Nuclear matrix structure closely resembles the organization of nonchromatin components of nuclei in situ. However, reports on the extent to which nuclear components are reorganized during matrix isolation have produced conflicting results, and the reality of an in situ nuclear matrix is still in question. We have prepared nuclear matrices by processing cells still attached to the growth substrate through the extraction steps, thus avoiding mechanical disruption due to homogenization and centrifugation. Furthermore, the extensive residual cytoskeleton seems to keep the residual nuclei "stretched out" so that they retain many features of intact nuclei. Indirect immunofluorescence staining was used to compare the distribution of nuclear antigens in intact nuclei with their organization in nuclear matrices, as well as at each stage of nuclear matrix preparation. We have applied monoclonal antibodies P1, I1, PI1, and PI2, which had been generated against isolated matrices, as well as autoimmune sera detecting lamins, perichromin, and centromere antigens. Chromatin and RNA extraction was monitored with Hoechst 33258, ethidium bromide, and antihistone. The lamins, PI1, and, to a great extent, PI2 and centromere antigens were little affected by the extraction.
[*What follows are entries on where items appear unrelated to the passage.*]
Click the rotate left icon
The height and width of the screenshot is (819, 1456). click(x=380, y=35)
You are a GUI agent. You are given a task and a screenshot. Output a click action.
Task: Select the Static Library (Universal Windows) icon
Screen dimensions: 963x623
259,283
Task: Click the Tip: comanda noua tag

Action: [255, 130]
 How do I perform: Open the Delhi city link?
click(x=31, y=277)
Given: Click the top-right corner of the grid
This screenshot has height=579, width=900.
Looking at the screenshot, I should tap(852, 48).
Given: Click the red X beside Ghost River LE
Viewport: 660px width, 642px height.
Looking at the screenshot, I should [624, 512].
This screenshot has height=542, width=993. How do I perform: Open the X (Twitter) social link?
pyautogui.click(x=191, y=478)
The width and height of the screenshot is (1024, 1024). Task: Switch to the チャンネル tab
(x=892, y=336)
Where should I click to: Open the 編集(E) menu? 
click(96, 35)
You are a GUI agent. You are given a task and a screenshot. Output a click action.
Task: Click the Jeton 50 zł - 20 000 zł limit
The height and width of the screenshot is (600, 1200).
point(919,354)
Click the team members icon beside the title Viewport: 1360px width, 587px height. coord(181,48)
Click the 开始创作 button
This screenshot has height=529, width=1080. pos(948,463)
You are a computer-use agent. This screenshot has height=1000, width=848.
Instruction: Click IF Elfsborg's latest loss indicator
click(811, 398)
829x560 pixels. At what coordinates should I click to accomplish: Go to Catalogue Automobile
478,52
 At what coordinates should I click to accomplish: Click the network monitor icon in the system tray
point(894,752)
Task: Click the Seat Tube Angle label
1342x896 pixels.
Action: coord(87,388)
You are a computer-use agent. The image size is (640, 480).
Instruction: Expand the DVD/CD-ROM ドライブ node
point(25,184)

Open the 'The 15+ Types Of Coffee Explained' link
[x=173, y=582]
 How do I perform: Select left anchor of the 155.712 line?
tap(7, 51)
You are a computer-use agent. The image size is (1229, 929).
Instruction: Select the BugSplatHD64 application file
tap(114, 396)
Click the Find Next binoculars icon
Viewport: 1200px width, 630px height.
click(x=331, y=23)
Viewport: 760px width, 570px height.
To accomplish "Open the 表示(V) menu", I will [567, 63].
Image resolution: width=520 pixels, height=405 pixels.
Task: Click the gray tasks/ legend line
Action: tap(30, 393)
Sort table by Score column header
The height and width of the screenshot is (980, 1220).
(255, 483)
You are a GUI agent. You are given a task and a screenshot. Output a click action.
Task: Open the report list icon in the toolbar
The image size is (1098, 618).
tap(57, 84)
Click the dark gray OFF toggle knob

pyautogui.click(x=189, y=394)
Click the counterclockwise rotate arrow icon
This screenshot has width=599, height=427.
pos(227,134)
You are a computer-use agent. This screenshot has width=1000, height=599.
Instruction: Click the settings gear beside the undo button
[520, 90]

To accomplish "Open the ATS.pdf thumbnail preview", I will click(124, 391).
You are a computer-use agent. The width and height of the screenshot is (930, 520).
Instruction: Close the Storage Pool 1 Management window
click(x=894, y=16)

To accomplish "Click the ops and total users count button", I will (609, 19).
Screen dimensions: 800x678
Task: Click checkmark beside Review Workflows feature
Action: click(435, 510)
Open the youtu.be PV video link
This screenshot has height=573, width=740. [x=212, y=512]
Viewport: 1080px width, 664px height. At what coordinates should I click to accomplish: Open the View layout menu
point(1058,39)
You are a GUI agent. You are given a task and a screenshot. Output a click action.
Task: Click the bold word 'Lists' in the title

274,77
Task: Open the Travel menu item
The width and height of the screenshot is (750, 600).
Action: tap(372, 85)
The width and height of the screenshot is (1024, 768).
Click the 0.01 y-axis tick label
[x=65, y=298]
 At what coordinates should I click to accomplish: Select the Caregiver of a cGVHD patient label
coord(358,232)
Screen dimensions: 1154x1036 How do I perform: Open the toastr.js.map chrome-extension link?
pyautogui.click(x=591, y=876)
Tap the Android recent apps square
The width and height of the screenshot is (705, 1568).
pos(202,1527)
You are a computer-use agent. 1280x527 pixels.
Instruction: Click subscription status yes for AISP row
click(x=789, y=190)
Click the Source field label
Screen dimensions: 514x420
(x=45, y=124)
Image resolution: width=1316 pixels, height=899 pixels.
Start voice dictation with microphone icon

The data suggest furthermore that PI1 is a fundamental nuclear matrix component and may serve in integrating peripheral and internal nuclear functions. P1 and perichromin were extensively redistributed after chromatin extraction, supporting a role for these antigens in spatial ordering of chromatin. I1 was progressively extracted at each stage of nuclear matrix preparation and was artifactually associated with matrices which had not been digested with RNase. This study demonstrates unequivocally that the organization of many nuclear matrix components in final preparations reflects their organization in situ. It does indicate, however, that some components retained in matrices are extensively redistributed during nuclear matrix preparation and that their role in nuclear organization must be evaluated in consequence.